Woman who ‘smelled’ Parkinson’s disease on husband helps scientists develop test: report


Parkinson’s disease is a progressive disease that affects the nervous system.

A Scottish woman is helping scientists develop a test that can detect Parkinson’s disease, according to a report published in Sky News. Joy Milne inspired scientists because of her ability to “smell Parkinson’s disease”, the outlet said. The 72-year-old retired nurse from Perth discovered her abilities when she spotted the disease in her husband more than 12 years before he was diagnosed. Mrs. Milne detected a change in her scent, which made her think something was wrong with her husband, the Sky News report says later.

Mrs Milne described the “musky” aroma different from her husband’s normal smell.

Now his ability is being used by scientists in Manchester to create a new method they claim can detect Parkinson’s disease in three minutes.

The skin swab test uses a simple cotton swab that a person can swipe along the back of their neck and identify by smell if a person has the neurological condition, according to Sky News.

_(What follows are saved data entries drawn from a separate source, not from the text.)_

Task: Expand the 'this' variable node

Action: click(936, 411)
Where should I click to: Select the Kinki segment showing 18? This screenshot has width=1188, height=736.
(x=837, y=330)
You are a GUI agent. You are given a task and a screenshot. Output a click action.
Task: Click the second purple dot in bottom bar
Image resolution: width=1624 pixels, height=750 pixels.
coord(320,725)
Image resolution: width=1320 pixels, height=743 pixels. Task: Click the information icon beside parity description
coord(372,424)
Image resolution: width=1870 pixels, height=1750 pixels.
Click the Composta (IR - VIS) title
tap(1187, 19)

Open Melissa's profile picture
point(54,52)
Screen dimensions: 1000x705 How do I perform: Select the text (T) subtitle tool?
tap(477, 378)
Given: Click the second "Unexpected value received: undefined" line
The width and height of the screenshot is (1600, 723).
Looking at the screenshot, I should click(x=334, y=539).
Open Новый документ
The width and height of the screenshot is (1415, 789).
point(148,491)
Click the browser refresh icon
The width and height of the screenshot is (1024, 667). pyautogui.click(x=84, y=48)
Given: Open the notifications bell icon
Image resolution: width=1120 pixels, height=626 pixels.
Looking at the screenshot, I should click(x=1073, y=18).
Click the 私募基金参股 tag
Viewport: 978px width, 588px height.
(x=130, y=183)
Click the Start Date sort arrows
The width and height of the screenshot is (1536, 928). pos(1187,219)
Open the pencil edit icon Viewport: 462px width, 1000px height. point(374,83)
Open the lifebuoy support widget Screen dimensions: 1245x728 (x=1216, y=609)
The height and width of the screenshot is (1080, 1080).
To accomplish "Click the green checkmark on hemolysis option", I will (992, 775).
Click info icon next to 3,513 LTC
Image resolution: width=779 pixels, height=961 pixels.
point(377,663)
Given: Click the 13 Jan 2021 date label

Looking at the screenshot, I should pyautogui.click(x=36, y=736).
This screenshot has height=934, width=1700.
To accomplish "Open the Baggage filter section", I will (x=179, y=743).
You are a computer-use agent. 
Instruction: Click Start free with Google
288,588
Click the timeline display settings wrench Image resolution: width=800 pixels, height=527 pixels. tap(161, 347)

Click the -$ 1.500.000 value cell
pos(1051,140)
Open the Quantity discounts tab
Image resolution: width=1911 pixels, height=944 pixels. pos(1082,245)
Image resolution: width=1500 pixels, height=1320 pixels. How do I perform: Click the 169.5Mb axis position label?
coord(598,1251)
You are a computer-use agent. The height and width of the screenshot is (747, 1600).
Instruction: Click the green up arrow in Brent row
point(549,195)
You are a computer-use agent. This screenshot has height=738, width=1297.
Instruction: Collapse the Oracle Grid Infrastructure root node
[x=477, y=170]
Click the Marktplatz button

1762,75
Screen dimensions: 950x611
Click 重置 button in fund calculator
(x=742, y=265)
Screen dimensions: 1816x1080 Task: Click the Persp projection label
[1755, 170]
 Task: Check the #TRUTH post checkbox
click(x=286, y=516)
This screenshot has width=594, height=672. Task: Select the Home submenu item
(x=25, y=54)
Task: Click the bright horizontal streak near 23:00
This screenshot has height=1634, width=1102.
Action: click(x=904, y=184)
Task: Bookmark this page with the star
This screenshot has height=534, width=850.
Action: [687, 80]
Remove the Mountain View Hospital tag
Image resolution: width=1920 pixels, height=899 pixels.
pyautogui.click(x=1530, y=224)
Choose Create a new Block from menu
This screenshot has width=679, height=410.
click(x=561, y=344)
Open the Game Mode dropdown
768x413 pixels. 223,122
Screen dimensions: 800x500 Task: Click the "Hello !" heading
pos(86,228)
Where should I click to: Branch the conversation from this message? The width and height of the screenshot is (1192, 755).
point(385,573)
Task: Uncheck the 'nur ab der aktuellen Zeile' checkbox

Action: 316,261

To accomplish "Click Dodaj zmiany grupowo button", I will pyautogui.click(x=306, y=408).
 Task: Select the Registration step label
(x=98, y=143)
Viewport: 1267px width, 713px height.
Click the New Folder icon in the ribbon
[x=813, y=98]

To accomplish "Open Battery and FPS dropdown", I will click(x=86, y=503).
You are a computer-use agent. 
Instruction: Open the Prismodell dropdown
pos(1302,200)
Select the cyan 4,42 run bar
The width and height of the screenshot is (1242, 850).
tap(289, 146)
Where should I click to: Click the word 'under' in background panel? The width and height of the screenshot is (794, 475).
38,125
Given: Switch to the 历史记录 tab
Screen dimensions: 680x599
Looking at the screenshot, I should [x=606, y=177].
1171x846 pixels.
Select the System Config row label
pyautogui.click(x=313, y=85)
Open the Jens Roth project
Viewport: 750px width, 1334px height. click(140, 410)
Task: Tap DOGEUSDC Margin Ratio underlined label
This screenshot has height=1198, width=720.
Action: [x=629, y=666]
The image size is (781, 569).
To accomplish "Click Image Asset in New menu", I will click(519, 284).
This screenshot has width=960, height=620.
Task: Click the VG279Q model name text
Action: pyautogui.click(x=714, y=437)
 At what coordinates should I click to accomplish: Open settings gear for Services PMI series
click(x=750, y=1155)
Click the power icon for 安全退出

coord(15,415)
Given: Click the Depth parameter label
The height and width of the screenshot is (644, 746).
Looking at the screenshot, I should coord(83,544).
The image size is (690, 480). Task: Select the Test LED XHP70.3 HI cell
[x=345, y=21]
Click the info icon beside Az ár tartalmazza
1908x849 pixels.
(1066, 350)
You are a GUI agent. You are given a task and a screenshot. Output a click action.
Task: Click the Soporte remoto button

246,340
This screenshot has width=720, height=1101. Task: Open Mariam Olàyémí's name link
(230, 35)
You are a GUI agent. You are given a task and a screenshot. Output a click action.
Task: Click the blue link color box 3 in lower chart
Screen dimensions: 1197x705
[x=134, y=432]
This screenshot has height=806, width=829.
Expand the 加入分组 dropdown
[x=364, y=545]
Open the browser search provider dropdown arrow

The BBC quoted the researchers as saying the test is 95% accurate under laboratory conditions. It is based on the analysis of sebum – the oily substance in the skin – which is collected using a cotton swab from the patients back, an area where it is less often washed away.

Researchers at the University of Manchester used mass spectrometry to compare samples from 79 people with Parkinson’s disease with a healthy control group of 71 people, the report said. BBC report.

They found 500 different compounds in humans, out of a total of 4,000 in the samples. The study was published in the American Chemical Society.

Professor Perdita Barran, who led the research, told the BBC the team is working with colleagues in hospital testing labs so it can be tested in the real environment.